DATA EXCERPTS: Begin

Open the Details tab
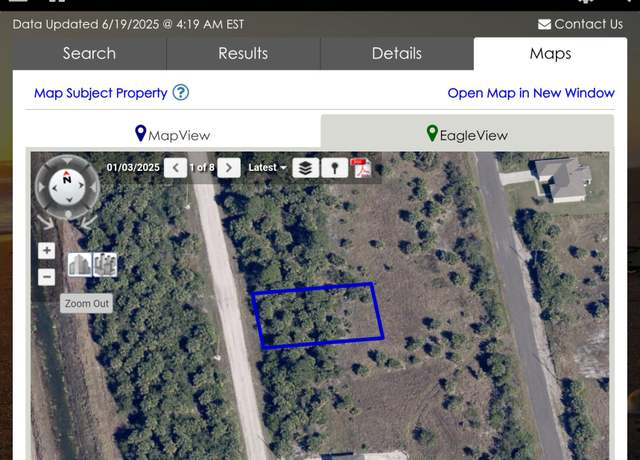coord(397,53)
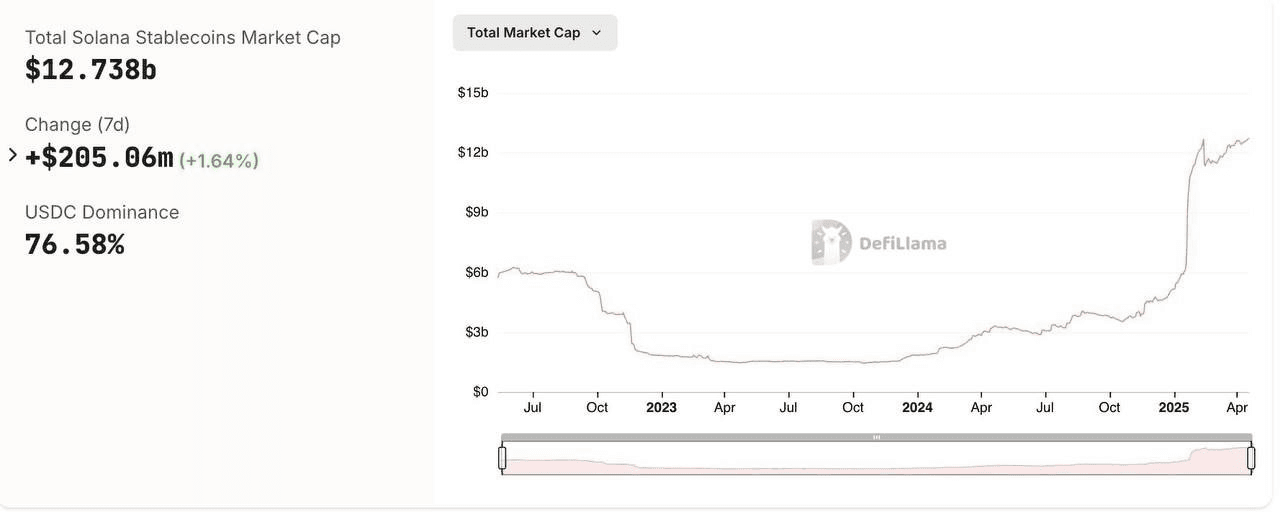
Task: Click the +$205.06m change value
Action: click(99, 158)
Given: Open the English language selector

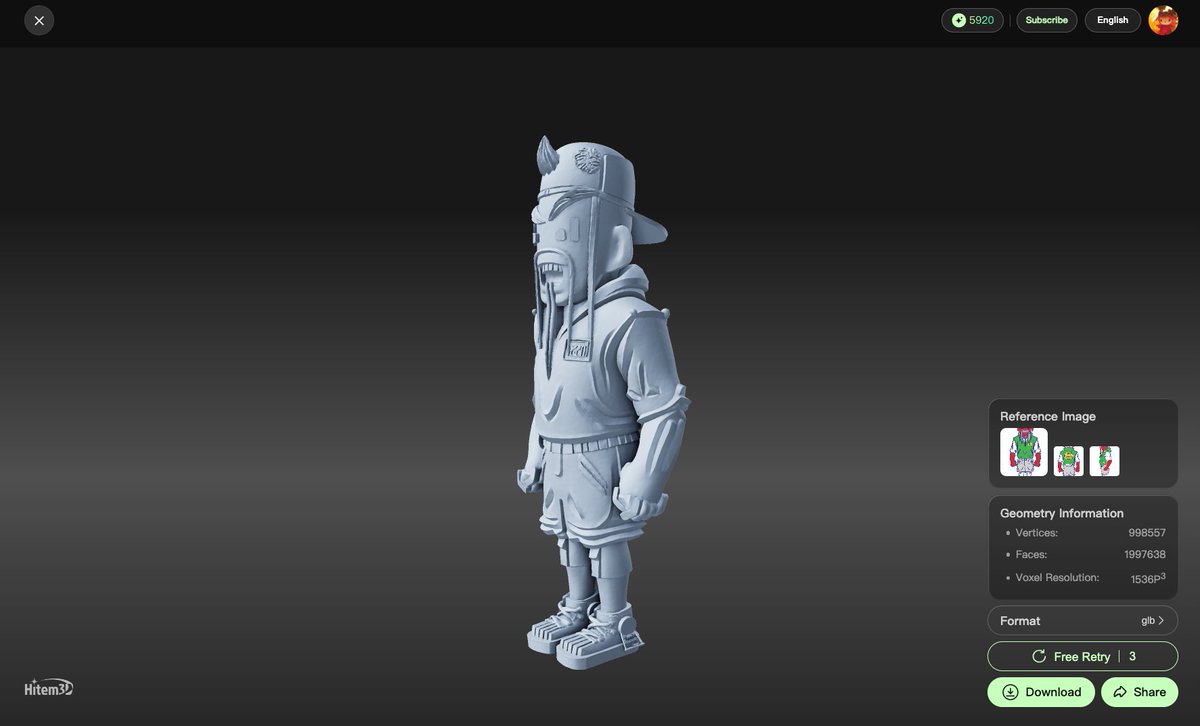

DATA EXCERPTS: End

The records above should be reproduced exactly, with no pictures included.

OUTPUT FOR THIS EXERCISE
Open the Details tab
coord(397,53)
Task: Click the +$205.06m change value
Action: click(99, 158)
Given: Open the English language selector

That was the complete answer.